Correlation Between ARN Media and Carlton Investments
Can any of the company-specific risk be diversified away by investing in both ARN Media and Carlton Investments at the same time? Although using a correlation coefficient on its own may not help to predict future stock returns, this module helps to understand the diversifiable risk of combining ARN Media and Carlton Investments into the same portfolio, which is an essential part of the fundamental portfolio management process.
By analyzing existing cross correlation between ARN Media Limited and Carlton Investments, you can compare the effects of market volatilities on ARN Media and Carlton Investments and check how they will diversify away market risk if combined in the same portfolio for a given time horizon. You can also utilize pair trading strategies of matching a long position in ARN Media with a short position of Carlton Investments. Check out your portfolio center. Please also check ongoing floating volatility patterns of ARN Media and Carlton Investments.
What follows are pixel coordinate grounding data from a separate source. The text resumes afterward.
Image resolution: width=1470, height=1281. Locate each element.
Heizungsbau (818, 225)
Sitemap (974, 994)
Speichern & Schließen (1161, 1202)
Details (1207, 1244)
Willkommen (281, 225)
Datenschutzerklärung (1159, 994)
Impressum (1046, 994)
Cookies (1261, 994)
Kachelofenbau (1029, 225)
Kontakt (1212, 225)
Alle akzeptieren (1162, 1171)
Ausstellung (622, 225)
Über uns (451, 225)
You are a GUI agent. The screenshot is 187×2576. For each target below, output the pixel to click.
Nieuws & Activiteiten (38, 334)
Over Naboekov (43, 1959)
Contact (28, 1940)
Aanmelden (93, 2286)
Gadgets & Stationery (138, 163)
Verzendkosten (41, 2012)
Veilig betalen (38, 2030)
Diversification Opportunities for ARN Media and Carlton Investments
0.56 | Correlation Coefficient |
Very weak diversification
The 3 months correlation between ARN and Carlton is 0.56. Overlapping area represents the amount of risk that can be diversified away by holding ARN Media Limited and Carlton Investments in the same portfolio, assuming nothing else is changed. The correlation between historical prices or returns on Carlton Investments and ARN Media is a relative statistical measure of the degree to which these equity instruments tend to move together. The correlation coefficient measures the extent to which returns on ARN Media Limited are associated (or correlated) with Carlton Investments. Values of the correlation coefficient range from -1 to +1, where. The correlation of zero (0) is possible when the price movement of Carlton Investments has no effect on the direction of ARN Media i.e., ARN Media and Carlton Investments go up and down completely randomly.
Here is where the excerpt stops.